Students from Ariel University got on buses Tuesday morning to hold a protest outside the US Consulate in Jerusalem. They say they’re being excluded from President Obama’s big speech.
American officials invited students from other Israeli universities, so why not Ariel? The US Embassy says it doesn’t have a joint program there. But the young people here suspect the real reason has more to do with location.
About 14,000 students attend Ariel University, which sits deep inside the West Bank, on the edge of a large Jewish settlement. It took a long and noisy legal battle, but the institution was granted full status as an Israeli university last year.
Most students I spoke with on campus Tuesday morning told me that’s old news now. And they’re disappointed President Obama appears to be giving them the cold shoulder.
“I see Ariel as part of this country,” said Reut Menahem, a 26-year-old psychology student. She said Obama would be missing an opportunity if he doesn’t engage with students here.
“Even though you don’t agree with some people, doesn’t mean you shouldn’t hear them,” she said. “It doesn’t mean, you know, answer some questions they have. Just hear what the other has to say. This is the main principle that I think we should all follow. And it will be a better place if we all know it. Just listen to what the other has to say and we cannot agree. We can agree to disagree.”
In that same spirit of engagement, activists from Israeli settlements say they would be keen for a visit from President Obama this week. Avi Zimmerman is with the Ariel Development Fund. After decades of a failed peace process, Zimmerman says it would make perfect sense for Barack Obama to engage Israelis living on the other side of the “Green Line” that divides Israel from the West Bank.
“You cannot solve any situation by talking about communities, either about the Israeli or the Palestinian communities. The only way to make peace is between neighbors,” Zimmerman said.
“Perhaps we don’t need anyone from the outside meddling in our business, but if we do, they need to come here. To have meetings elsewhere is simply irrelevant.”
If Obama did decide to tour the settlement of Ariel, Zimmerman says he would show him the industrial zone that employs several thousand Palestinians. He would talk about joint research projects at the university between Israelis and Palestinians. And he would introduce him to some of Ariel’s 20,000 residents. But what about long-standing US support for the two-state solution?
“It’s really easy to think about a Palestinian state when you don’t have to pay the price for it,” said Tamar Asraf. Asraf is spokeswoman for the Binyamin Regional Council of West Bank settlements. Around 60,000 Israeli settlers live in her region. She said any peace agreement that requires evacuating tens of thousands of Israeli settlers from their homes is no solution.
“I think that we have to be here because first of all, it’s our homeland.
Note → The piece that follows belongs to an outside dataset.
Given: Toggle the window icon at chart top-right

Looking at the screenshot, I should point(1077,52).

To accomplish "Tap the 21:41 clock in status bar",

And second of all because I think the future of Israel will be under a huge question mark if we’re not going to be here. I think we cannot allow ourselves to have another enemy country in this area. We have enough enemies around us,” Asraf said.
Asraf helped produce a YouTube video to woo President Obama. It features down-home bluegrass music. And she said the president will already be visiting Ramallah — the de facto capital of the Palestinian Authority in the West Bank — so, why doesn’t he also visit one of the settlements nearby?
But to get the setters’ view of things, Obama doesn’t really have to. And that’s because of the makeup of the new Israeli government. The new defense minister advocates expanding the settlements. The new housing minister lives in a settlement and belongs to a political party that opposes the creation of a Palestinian state. And then there’s the foreign minister-in-waiting, who also lives in a settlement, and says freezing settlement growth as a concession to the Palestinians is not an option.